Le mardi 3 novembre, «un oiseau transportant une baguette de pain» s’est aventuré près des installations extérieures du Grand collisionneur de hadrons à Genève, l’accélérateur de particule le plus puissant au monde en cours de redémarrage après un an de panne, explique le CERN.

L’oiseau, présumé être une chouette, «a pu échapper sans dommage mais il a perdu son pain», précise-t-il. Le choc «a provoqué un court circuit sur une installation électrique extérieure», qui a lui-même «déclenché «une interruption des opérations du système cryogénique du LHC» (accélérateur de particules), ajoute le CERN.
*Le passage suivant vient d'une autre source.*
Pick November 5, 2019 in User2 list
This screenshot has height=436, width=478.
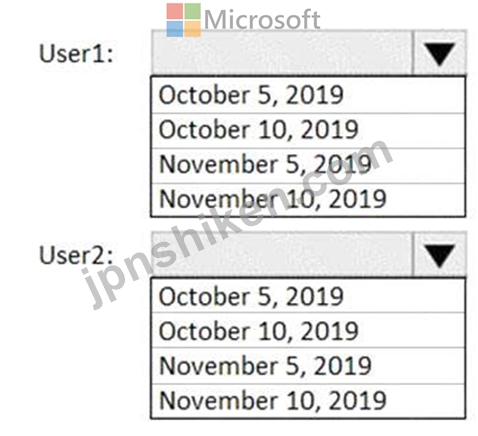(308, 366)
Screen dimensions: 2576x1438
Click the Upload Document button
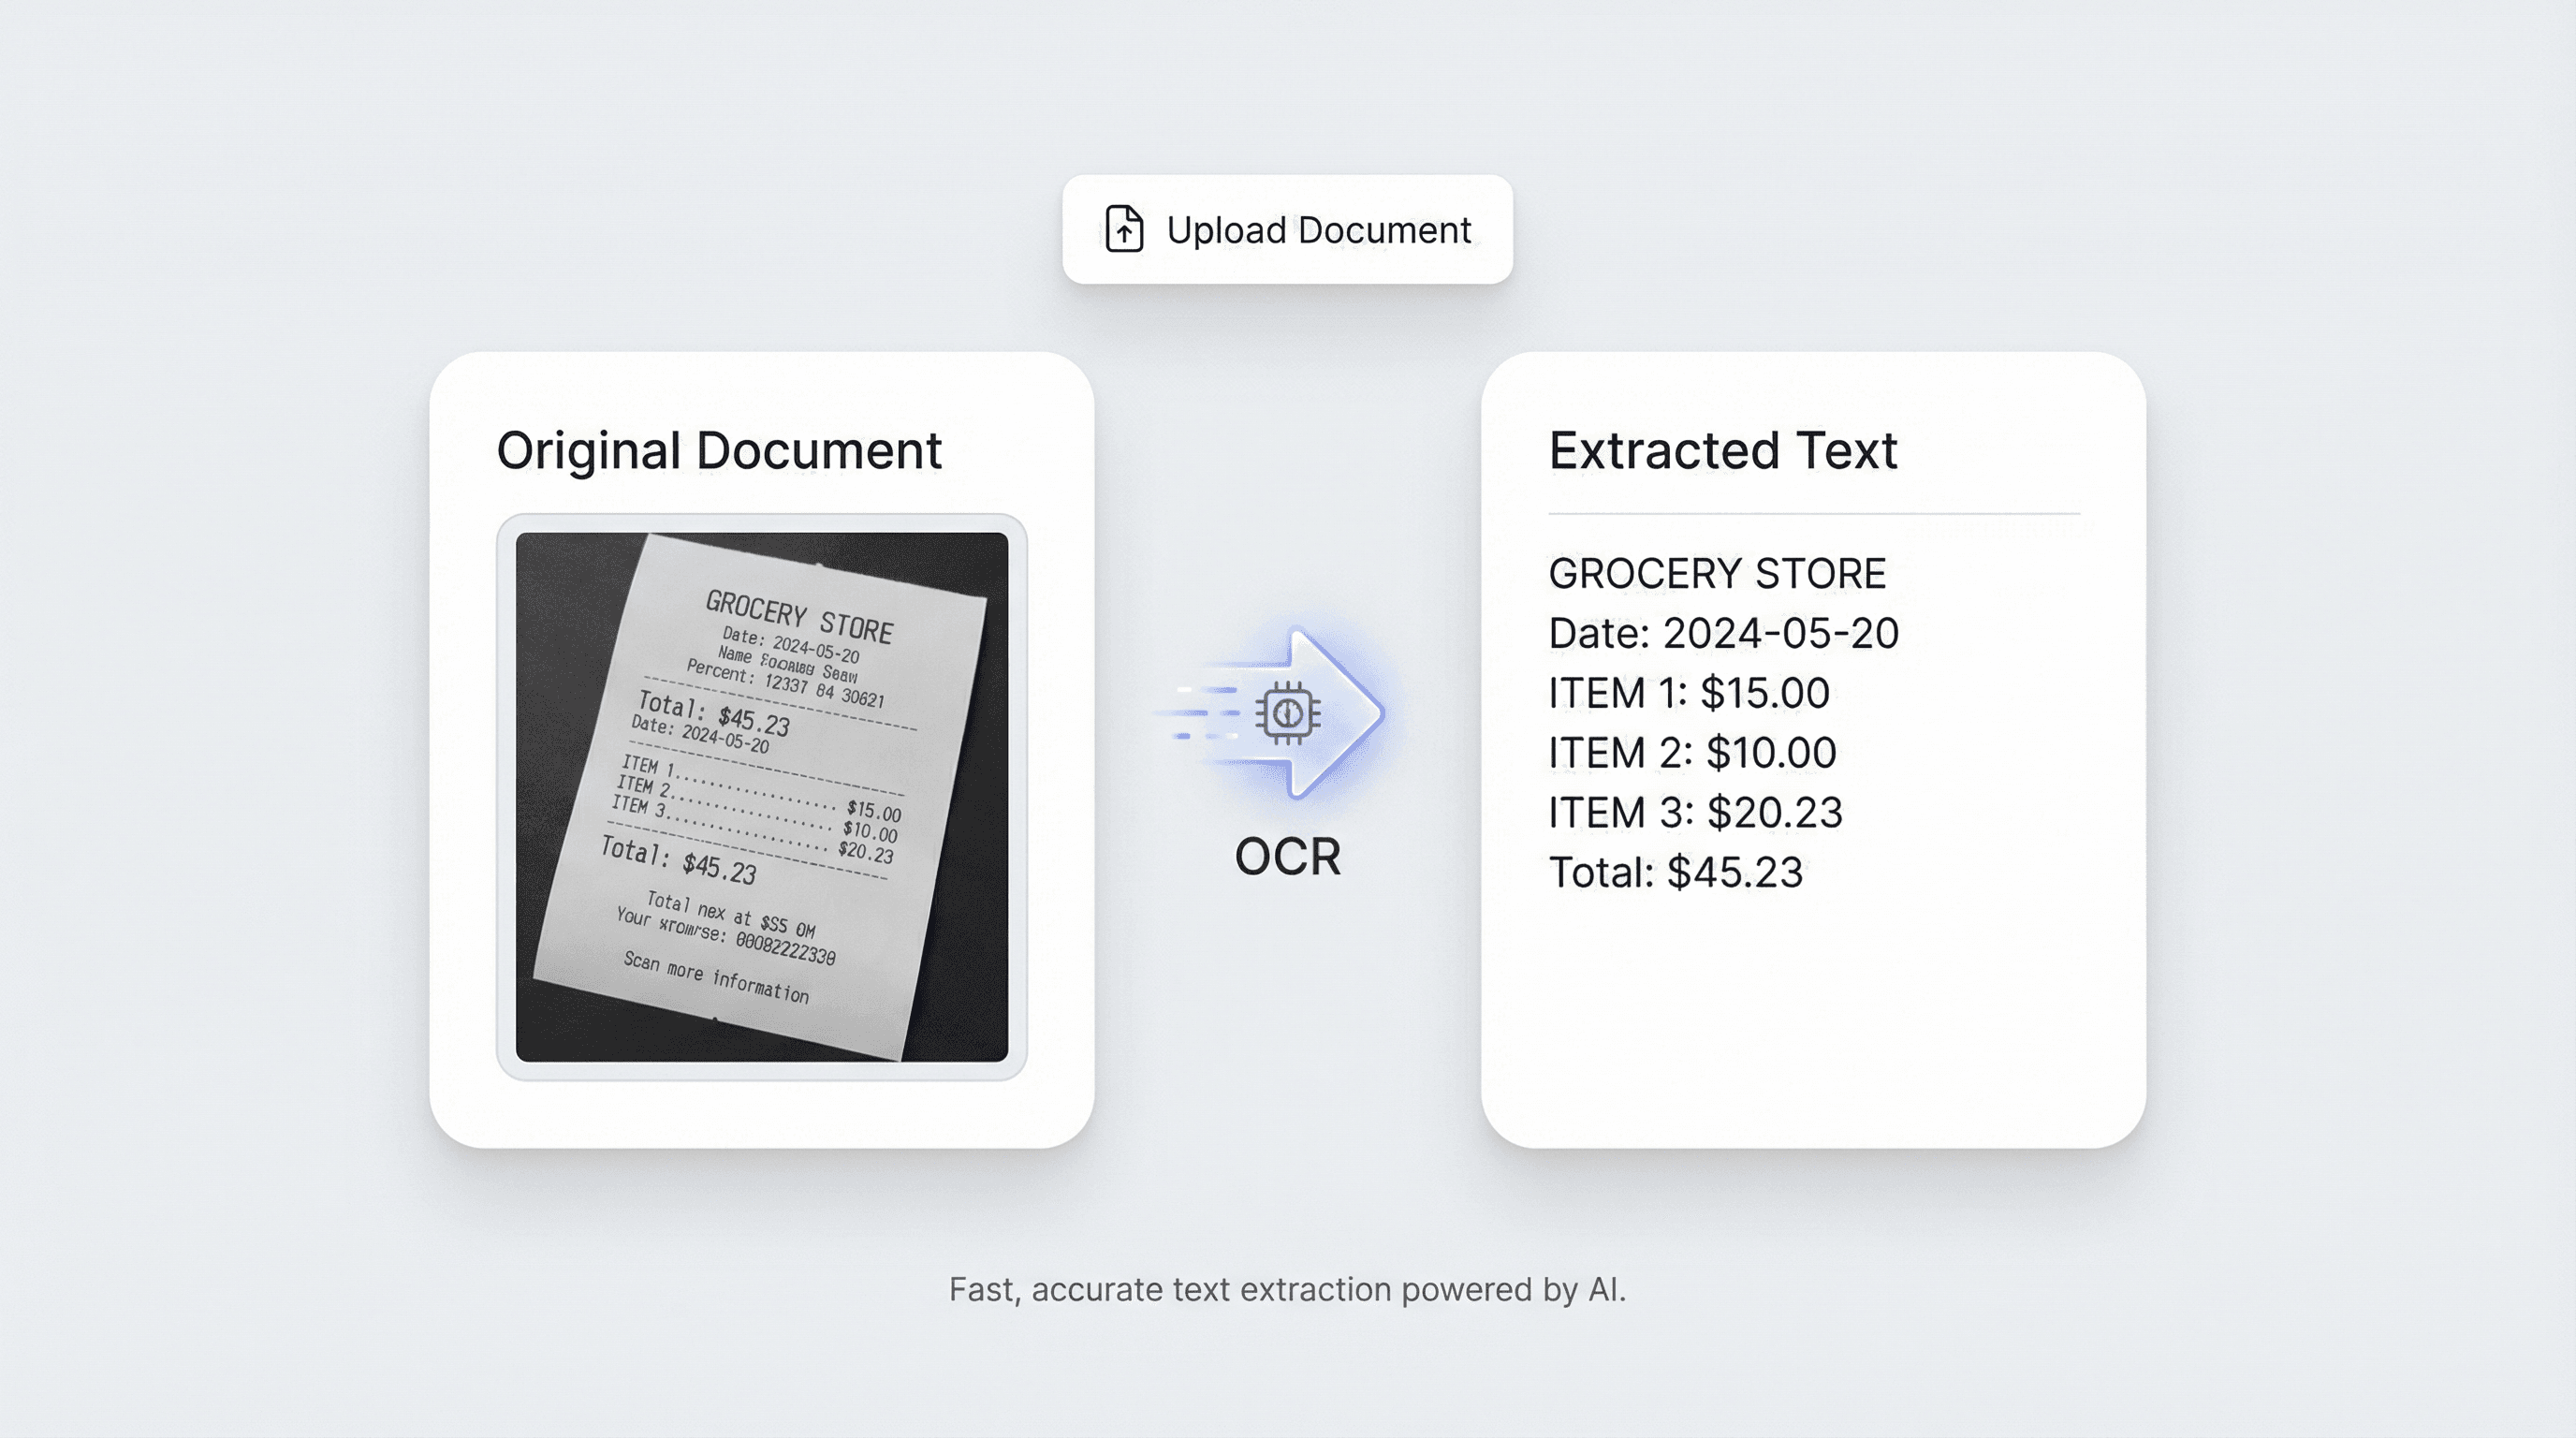pyautogui.click(x=1287, y=229)
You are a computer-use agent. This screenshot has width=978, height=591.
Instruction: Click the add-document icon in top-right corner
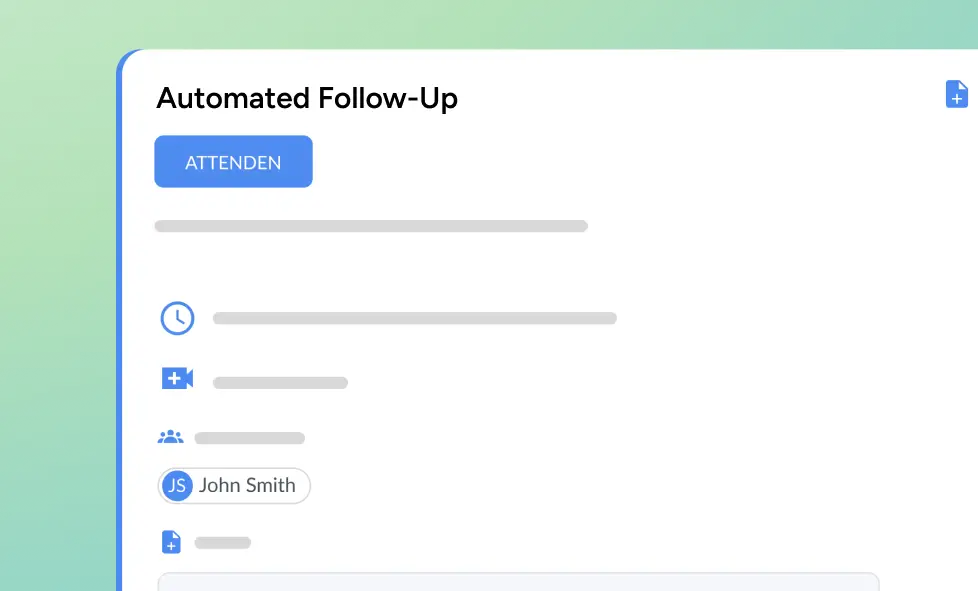[x=956, y=94]
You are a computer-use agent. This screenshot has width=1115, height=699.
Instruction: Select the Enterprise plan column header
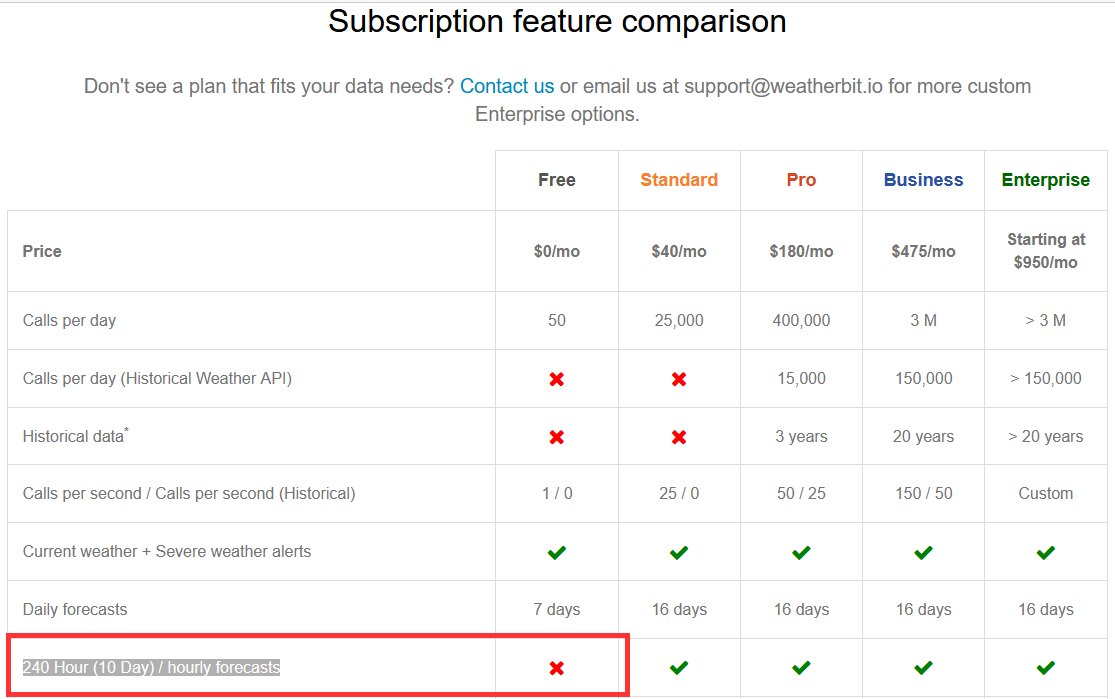pos(1046,180)
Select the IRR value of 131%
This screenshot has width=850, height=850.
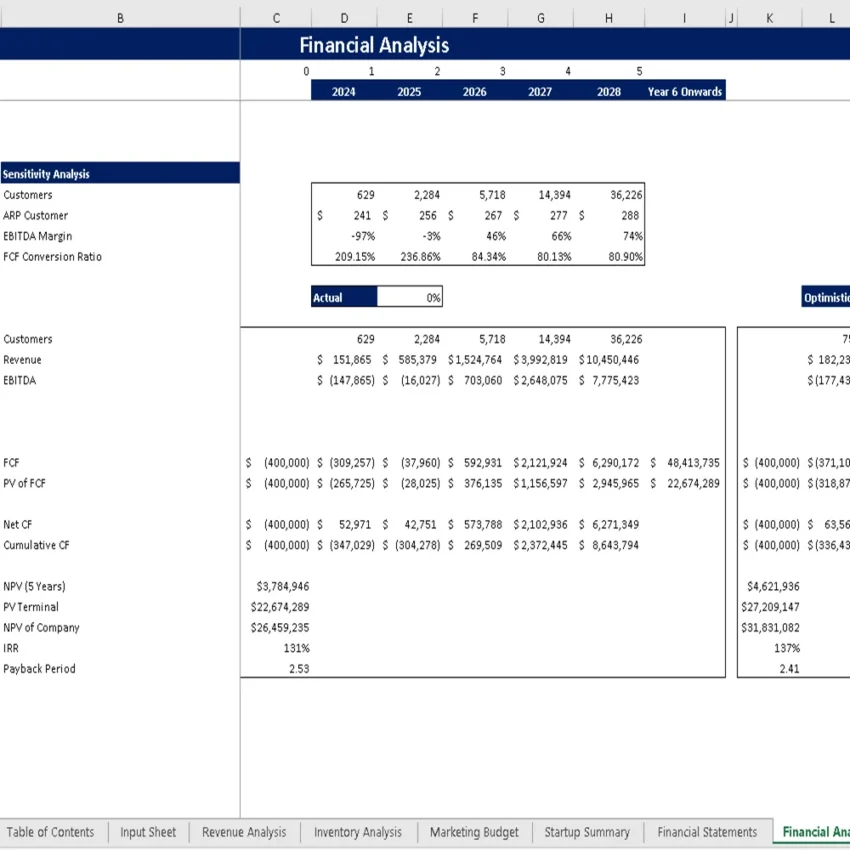(x=298, y=648)
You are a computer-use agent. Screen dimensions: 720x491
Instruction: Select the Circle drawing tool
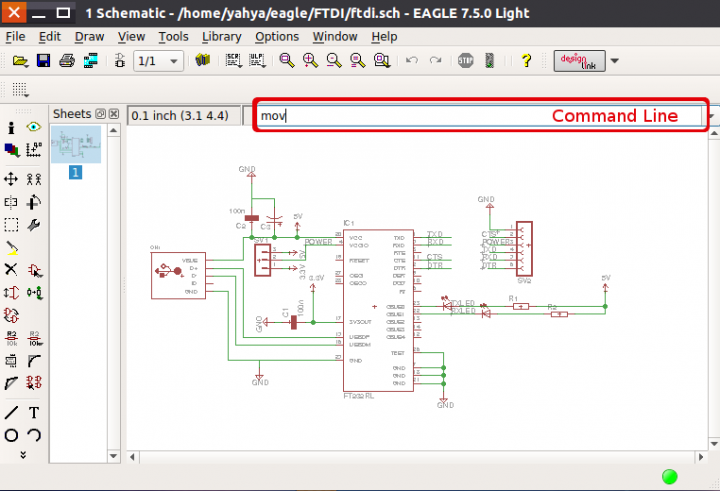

Spécifiant qu’il s’agissait de «miettes ou morceaux de pain», une porte-parole du centre de recherche nucléaire situé à la frontière franco-suisse, Renilde Vanden Broeck, a souligné qu’il y avait eu «un faible réchauffement du zéro absolu (-273,15° Celsius) à -268° Celsius mais que la machine n’avait pas été arrêtée».

»Tout est revenu à la normale quelques heures plus tard, et les opérations ont pu reprendre dans la nuit du 5 novembre», a-t-elle souligné. Le Centre européen de recherche nucléaire se veut prudent, échaudé par les déboires de son joyau de plusieurs milliards d’euros.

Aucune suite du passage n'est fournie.